Stated goal ▸
Replace "Viewport" with "Window" in the records from the start through the line containing "click(x=228, y=324)", and write out only those lines, with everything else unchanged.
# start of Material supplied
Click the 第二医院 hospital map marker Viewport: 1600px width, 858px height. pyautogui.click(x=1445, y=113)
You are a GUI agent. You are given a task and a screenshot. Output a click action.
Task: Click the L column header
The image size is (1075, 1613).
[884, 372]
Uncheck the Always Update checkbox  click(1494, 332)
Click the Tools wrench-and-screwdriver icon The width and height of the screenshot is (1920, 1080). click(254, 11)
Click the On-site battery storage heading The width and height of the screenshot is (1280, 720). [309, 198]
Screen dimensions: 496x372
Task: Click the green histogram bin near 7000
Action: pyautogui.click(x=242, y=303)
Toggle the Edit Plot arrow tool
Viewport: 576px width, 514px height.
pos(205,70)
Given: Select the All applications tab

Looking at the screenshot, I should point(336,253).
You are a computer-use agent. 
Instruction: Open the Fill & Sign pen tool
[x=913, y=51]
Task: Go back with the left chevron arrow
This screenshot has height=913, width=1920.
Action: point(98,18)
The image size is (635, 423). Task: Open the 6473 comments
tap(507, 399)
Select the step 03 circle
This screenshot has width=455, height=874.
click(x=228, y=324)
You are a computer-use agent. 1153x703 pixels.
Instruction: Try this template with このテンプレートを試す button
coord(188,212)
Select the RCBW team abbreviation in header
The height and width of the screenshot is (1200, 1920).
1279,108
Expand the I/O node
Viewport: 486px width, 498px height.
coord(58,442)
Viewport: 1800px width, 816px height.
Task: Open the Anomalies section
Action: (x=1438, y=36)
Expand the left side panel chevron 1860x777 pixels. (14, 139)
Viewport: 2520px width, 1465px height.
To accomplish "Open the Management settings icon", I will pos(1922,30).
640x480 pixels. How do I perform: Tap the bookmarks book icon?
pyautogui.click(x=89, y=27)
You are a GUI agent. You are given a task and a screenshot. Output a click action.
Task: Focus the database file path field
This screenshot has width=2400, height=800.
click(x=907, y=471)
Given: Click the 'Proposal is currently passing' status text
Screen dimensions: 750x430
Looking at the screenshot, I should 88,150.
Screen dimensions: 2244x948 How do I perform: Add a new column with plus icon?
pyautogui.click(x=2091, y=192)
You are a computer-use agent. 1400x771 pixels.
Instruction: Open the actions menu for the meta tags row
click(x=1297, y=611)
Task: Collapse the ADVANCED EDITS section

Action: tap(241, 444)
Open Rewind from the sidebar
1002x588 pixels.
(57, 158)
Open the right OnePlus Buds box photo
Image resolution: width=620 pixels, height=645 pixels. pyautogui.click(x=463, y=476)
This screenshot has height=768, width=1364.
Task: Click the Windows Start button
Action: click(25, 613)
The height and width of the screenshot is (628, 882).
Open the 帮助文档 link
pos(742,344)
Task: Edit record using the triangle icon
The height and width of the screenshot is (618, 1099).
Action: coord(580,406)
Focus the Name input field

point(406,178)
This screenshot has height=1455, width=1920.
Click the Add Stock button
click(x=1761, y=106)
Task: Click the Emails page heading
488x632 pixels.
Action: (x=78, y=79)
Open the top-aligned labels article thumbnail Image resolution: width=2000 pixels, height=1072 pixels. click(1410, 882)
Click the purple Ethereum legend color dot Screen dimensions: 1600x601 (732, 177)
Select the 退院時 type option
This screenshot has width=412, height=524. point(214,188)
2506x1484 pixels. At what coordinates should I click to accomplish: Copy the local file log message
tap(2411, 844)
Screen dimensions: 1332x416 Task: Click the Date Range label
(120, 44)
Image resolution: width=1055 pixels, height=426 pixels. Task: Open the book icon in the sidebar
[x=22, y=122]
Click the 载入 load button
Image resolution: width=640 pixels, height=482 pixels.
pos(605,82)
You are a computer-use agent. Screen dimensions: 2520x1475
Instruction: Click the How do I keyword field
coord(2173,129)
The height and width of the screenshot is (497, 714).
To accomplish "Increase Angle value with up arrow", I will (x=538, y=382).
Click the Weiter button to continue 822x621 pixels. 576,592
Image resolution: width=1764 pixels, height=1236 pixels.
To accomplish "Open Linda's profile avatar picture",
# end of Material supplied
Written answer ▸
Click the 第二医院 hospital map marker Window: 1600px width, 858px height. pyautogui.click(x=1445, y=113)
You are a GUI agent. You are given a task and a screenshot. Output a click action.
Task: Click the L column header
The image size is (1075, 1613).
[884, 372]
Uncheck the Always Update checkbox  click(1494, 332)
Click the Tools wrench-and-screwdriver icon The width and height of the screenshot is (1920, 1080). click(254, 11)
Click the On-site battery storage heading The width and height of the screenshot is (1280, 720). [309, 198]
Screen dimensions: 496x372
Task: Click the green histogram bin near 7000
Action: pyautogui.click(x=242, y=303)
Toggle the Edit Plot arrow tool
Window: 576px width, 514px height.
pos(205,70)
Given: Select the All applications tab

Looking at the screenshot, I should point(336,253).
You are a computer-use agent. 
Instruction: Open the Fill & Sign pen tool
[x=913, y=51]
Task: Go back with the left chevron arrow
This screenshot has height=913, width=1920.
Action: point(98,18)
The image size is (635, 423). Task: Open the 6473 comments
tap(507, 399)
Select the step 03 circle
This screenshot has width=455, height=874.
click(x=228, y=324)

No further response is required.